After a brief hiatus from the ongoing currency wars, China fired another salvo at The Fed tonight by devaluing the Yuan fix to 6.5693 – its weakest against the USD since March 2011. After eight days higher in a row for The USD Index, it seems PBOC has turned its currency liberalization plan off, stabilizing the broad Renminbi basket (which has been steadily devalued) and turning its attention to devaluing against the USD. Having unleashed turmoil in August (pre-Sept FOMC) and January (post Dec rate-hike), it appears the rising rate-hike probabilities jawboned by The Fed are decidedly disagreeable to “authoritative persons” in China.


The Yuan Fix was driven down to March 2011 lows…


“It could be because the authorities want to alleviate some of the depreciation pressure before the Fed interest rate decision in June,” said Christy Tan, head of markets strategy at National Australia Bank Ltd. in Hong Kong. “If there are signs of panic dollar buying, the PBOC will step in.”

As it seems maintaining some ‘stability’ against the USD has lost its appeal as the USD surges once again…


What the chart above shows is that the Chinese currency (red) has been devaluing in an orderly and quiet manner for much of the year while maintaining the appearance of stability against the USD (blue). That appears to have changed now and the last time turmoil started to ripple through the CNHUSD markets – it didn’t stop until Tom Cook lied to Jim Cramer and The PPT rescued the world.

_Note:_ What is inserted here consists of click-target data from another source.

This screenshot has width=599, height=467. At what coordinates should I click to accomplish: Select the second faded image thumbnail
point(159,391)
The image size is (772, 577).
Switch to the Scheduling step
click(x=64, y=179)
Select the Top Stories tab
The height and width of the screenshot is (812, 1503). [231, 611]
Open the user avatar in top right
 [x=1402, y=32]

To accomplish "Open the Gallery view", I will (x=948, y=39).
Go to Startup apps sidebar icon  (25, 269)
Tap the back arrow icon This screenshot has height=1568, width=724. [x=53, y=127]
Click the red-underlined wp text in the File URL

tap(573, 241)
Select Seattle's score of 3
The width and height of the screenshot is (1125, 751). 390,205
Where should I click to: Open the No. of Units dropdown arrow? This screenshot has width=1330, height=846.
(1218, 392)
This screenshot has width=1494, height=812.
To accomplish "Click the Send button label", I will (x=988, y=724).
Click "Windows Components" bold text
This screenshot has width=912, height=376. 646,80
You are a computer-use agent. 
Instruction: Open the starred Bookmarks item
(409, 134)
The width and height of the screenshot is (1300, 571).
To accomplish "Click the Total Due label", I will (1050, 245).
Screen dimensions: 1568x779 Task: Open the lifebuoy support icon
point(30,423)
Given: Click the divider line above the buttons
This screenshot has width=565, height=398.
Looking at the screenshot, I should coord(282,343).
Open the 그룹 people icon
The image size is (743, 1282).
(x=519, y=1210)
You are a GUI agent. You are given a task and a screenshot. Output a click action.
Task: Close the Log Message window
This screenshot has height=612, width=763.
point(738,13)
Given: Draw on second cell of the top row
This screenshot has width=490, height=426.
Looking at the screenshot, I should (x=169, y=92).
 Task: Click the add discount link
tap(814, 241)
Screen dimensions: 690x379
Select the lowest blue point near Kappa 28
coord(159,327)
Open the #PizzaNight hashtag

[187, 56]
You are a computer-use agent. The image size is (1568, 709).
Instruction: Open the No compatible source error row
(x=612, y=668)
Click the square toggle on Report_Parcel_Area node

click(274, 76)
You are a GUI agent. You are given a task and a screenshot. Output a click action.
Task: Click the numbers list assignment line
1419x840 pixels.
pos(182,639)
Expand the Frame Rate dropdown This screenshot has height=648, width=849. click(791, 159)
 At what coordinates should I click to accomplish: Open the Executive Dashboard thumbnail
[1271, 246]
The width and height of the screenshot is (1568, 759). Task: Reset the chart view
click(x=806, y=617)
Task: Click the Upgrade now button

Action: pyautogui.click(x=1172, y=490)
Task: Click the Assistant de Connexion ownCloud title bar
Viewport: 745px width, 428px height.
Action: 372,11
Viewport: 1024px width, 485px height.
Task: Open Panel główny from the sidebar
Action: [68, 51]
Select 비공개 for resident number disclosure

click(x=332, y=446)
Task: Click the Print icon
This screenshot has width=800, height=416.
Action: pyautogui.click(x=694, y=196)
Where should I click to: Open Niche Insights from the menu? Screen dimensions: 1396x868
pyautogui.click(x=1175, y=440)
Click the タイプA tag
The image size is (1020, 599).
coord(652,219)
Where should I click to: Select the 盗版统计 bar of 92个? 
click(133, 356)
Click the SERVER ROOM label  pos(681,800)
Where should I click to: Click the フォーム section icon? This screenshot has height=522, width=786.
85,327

The irony of the apparent stability in the broad-based Renminbi basket (while devaluing against the USD) is that it comes after a desperate China has reportedly given up on its liberalization goals. As The Wall Street Journal notes,

Behind closed doors in March, some of China’s most prominent economists and bankers bluntly asked the People’s Bank of China to stop fighting the financial markets and let the value of the nation’s currency fall.


They got nowhere. “The primary task is to maintain stability,” said one central-bank official, according to previously undisclosed minutes of the meeting reviewed by The Wall Street Journal.


The meeting left little doubt China’s top leaders have lost interest in a major policy shift announced in a surprise move just nine months ago. In August 2015, the PBOC said it would make the yuan’s value more market-based, an important step in liberalizing the world’s second-largest economy.

In reality, though, the yuan’s daily exchange rate is now back under tight government control, according to meeting minutes that detail private deliberations and interviews with Chinese officials and advisers who spoke with The Wall Street Journal about the country’s currency policy.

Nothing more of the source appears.